◆ **DATA TO EXAMINE**

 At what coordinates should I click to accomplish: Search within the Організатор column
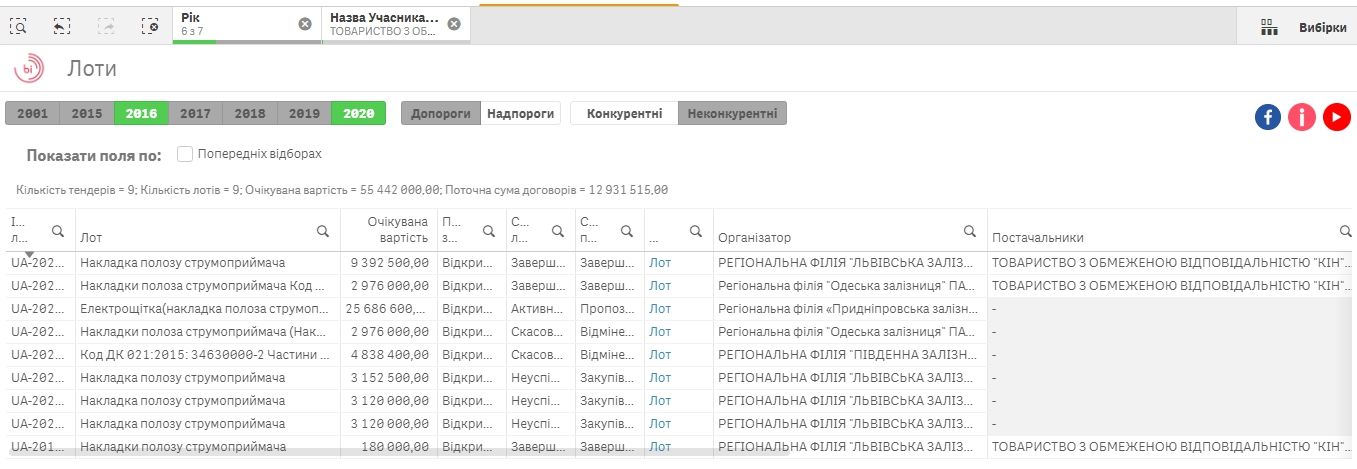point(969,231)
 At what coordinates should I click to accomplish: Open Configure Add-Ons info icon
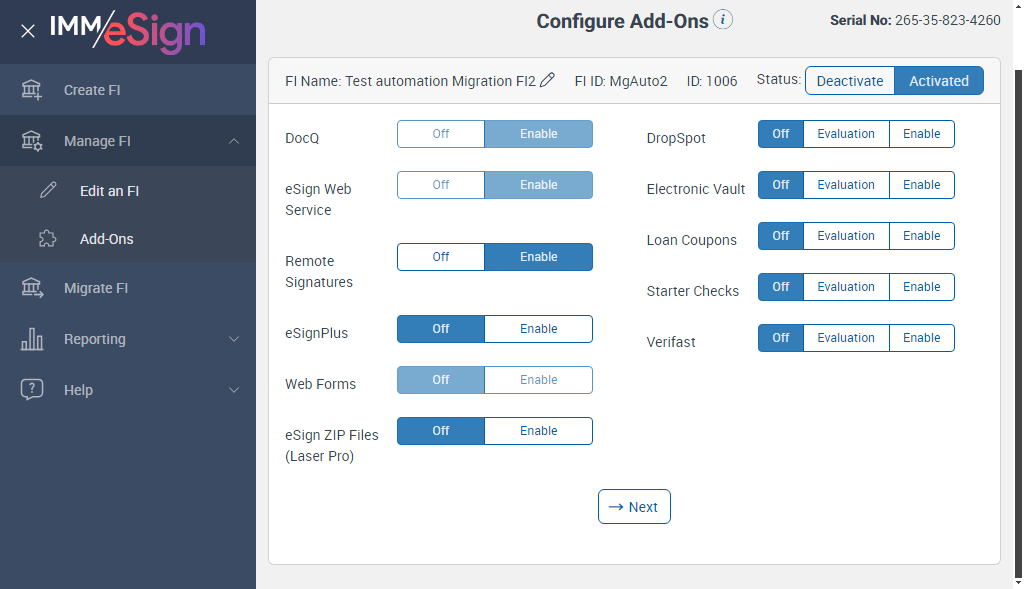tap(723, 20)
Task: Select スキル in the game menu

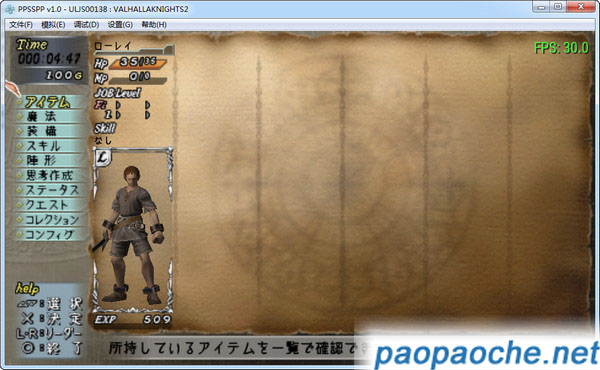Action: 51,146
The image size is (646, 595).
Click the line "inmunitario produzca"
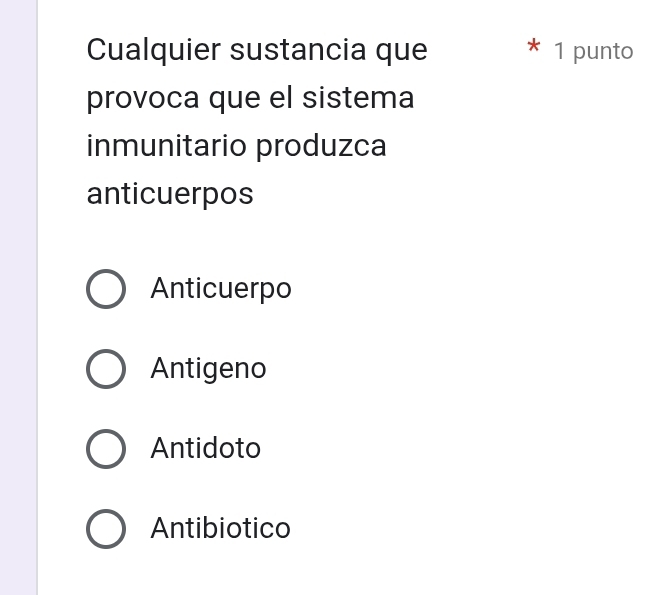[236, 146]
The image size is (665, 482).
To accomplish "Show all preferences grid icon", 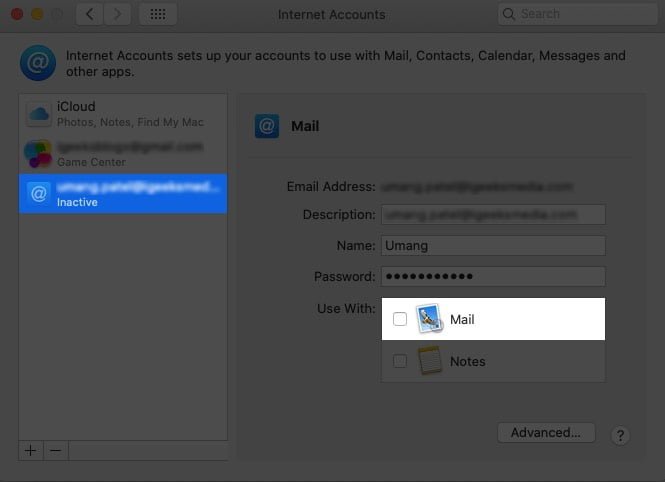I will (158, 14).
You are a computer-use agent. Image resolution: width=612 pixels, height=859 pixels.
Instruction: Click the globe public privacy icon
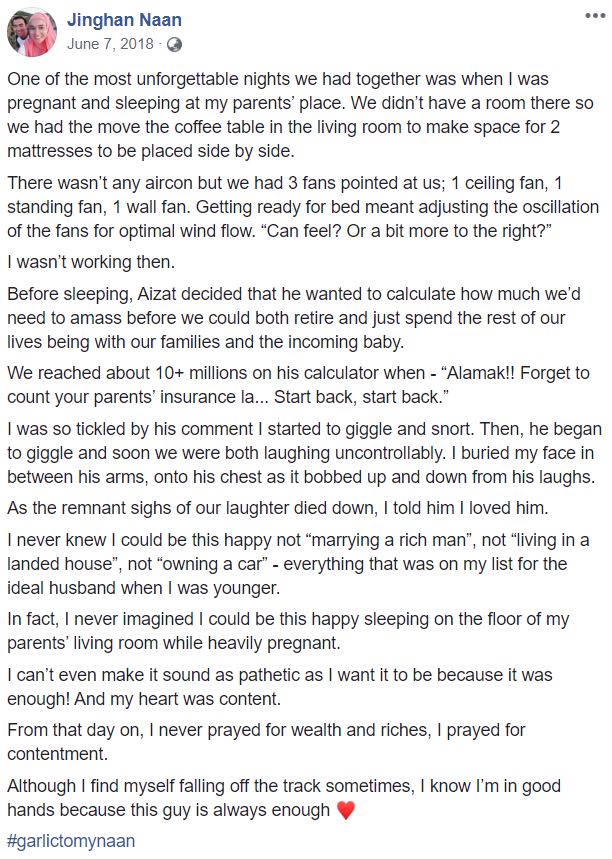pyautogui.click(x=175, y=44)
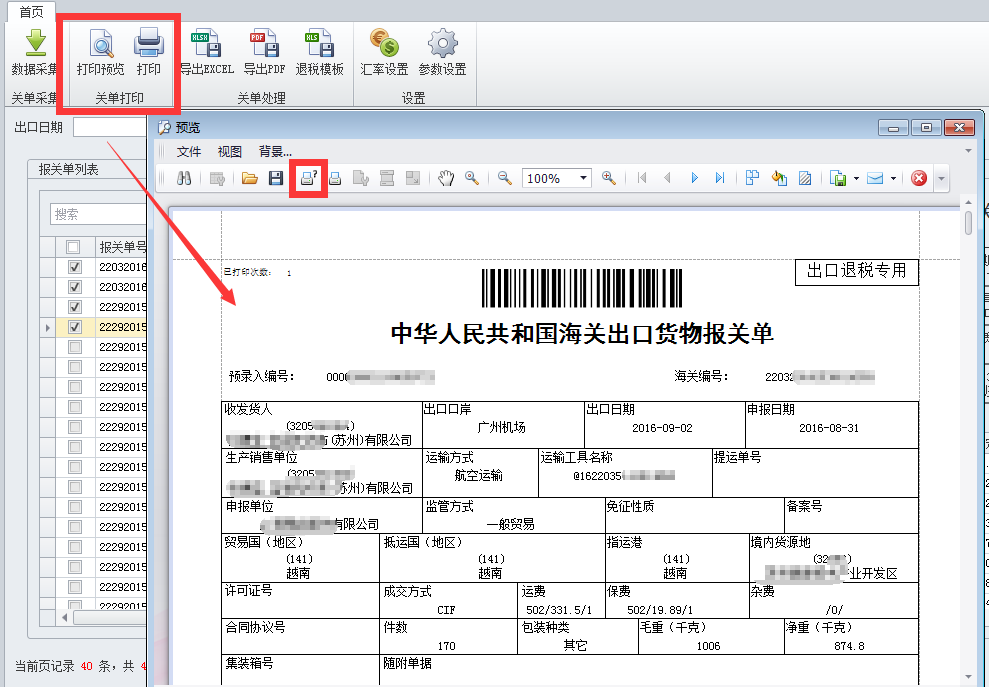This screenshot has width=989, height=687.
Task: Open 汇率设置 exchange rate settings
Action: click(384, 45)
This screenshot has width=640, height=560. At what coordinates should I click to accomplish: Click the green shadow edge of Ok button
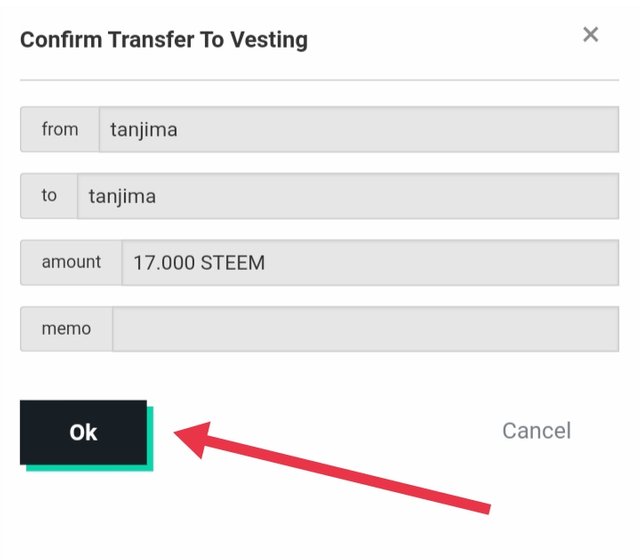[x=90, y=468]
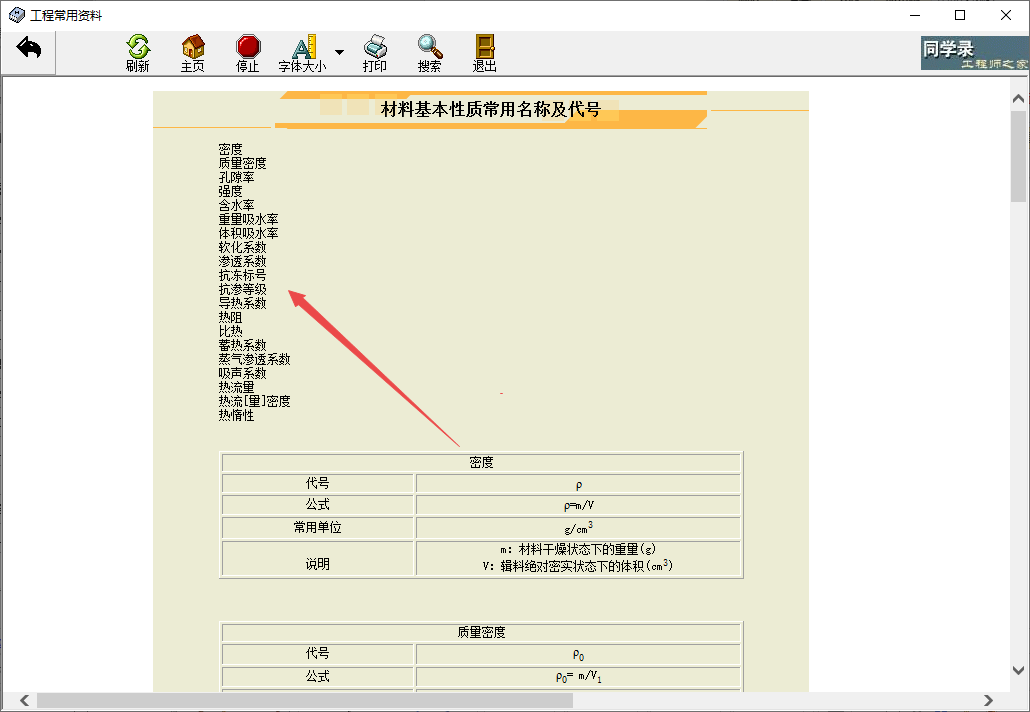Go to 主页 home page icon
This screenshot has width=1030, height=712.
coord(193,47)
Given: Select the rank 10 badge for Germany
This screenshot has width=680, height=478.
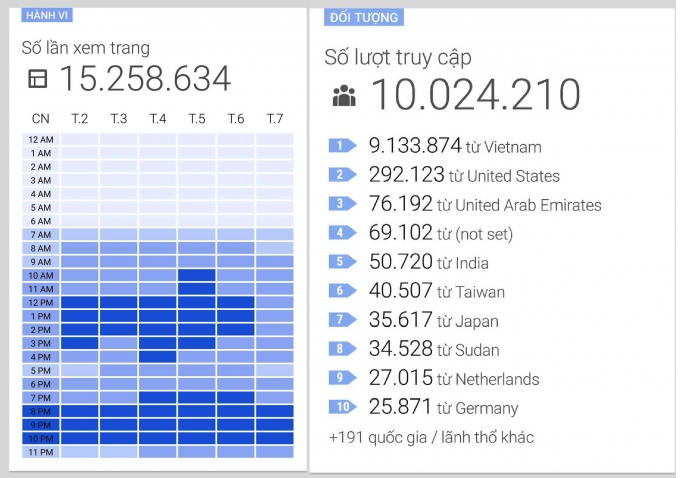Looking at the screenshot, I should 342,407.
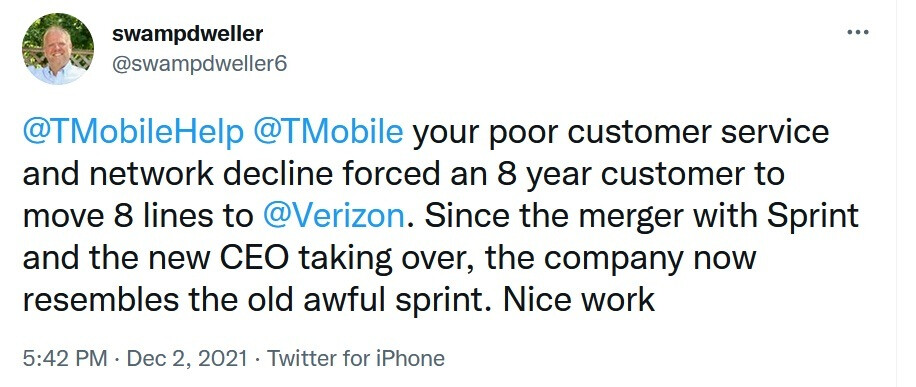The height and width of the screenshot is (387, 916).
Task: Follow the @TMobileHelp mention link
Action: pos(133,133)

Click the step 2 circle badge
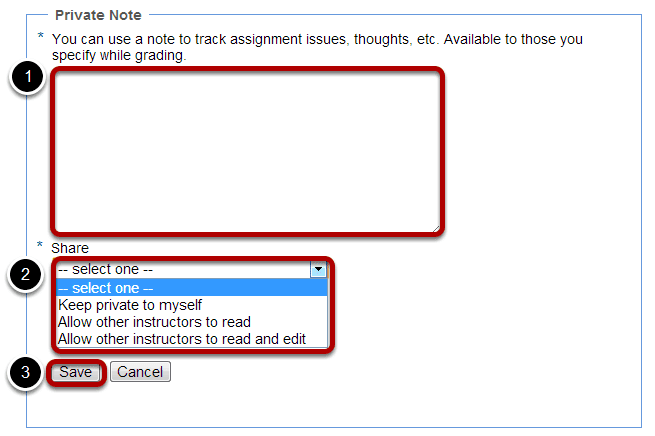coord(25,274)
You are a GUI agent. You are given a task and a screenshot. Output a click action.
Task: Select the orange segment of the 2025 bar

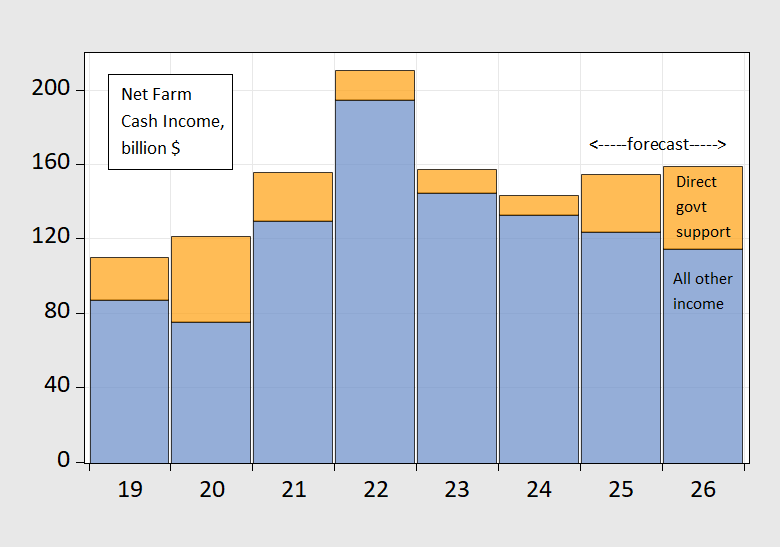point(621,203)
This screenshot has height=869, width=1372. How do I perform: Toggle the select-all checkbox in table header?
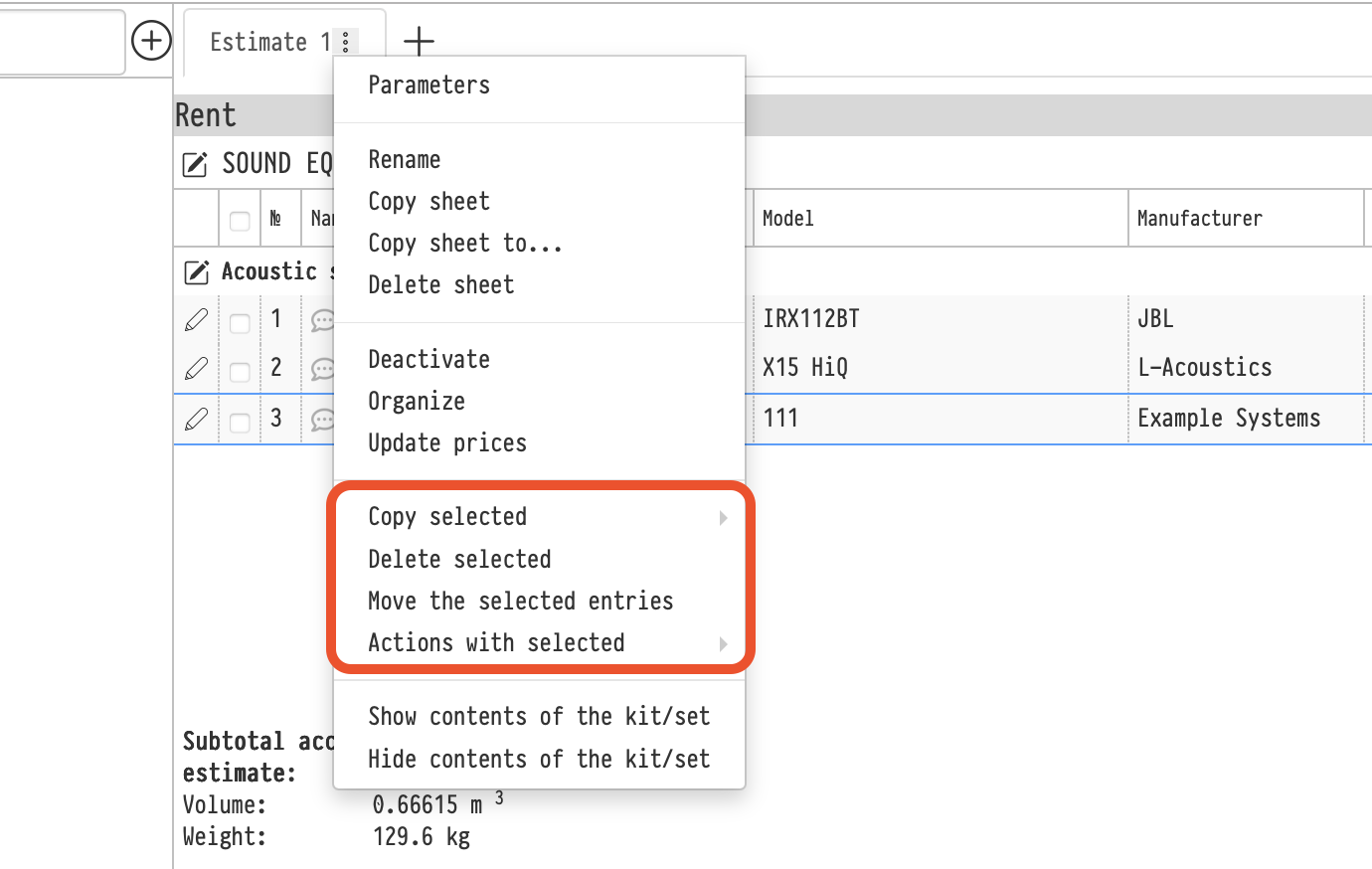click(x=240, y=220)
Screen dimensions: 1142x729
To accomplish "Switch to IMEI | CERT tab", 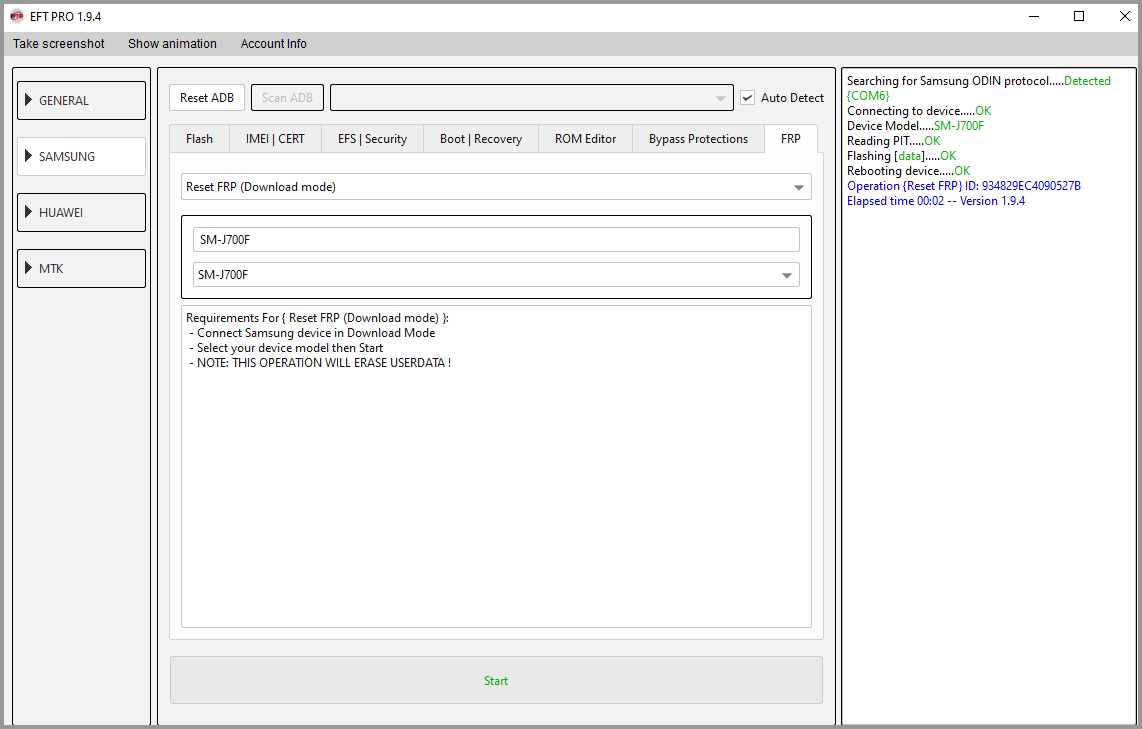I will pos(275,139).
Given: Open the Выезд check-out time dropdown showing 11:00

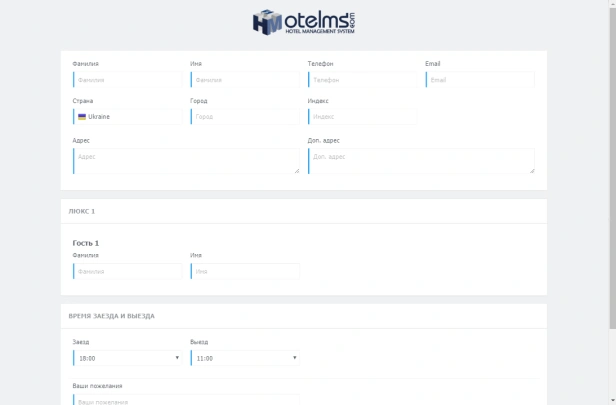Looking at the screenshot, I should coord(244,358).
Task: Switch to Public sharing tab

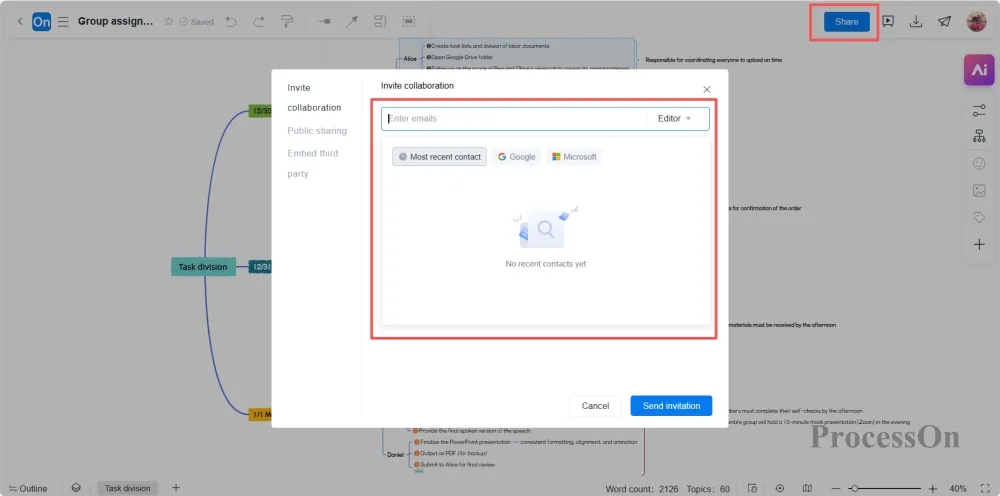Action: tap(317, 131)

◆ **YOUR OBJECTIVE**
Those lines of the records above that run from the one containing "You are a computer-use" through the one containing "You are a GUI" should be returned exactly, with no pictures among them.

◆ **EXERCISE SOLUTION**
You are a computer-use agent. Image resolution: width=612 pixels, height=859 pixels.
Instruction: Click the globe public privacy icon
pyautogui.click(x=175, y=44)
This screenshot has width=989, height=687.
Task: Open 汇率设置 exchange rate settings
Action: click(384, 45)
This screenshot has width=640, height=560. At what coordinates should I click to accomplish: Click the green shadow edge of Ok button
[x=90, y=468]
Go to 主页 home page icon
This screenshot has width=1030, height=712.
coord(193,47)
Given: Select the rank 10 badge for Germany
This screenshot has width=680, height=478.
Looking at the screenshot, I should 342,407.
The height and width of the screenshot is (387, 916).
Task: Follow the @TMobileHelp mention link
Action: pos(133,133)

Click the step 2 circle badge
coord(25,274)
You are a GUI agent. You are given a task and a screenshot. Output a click action.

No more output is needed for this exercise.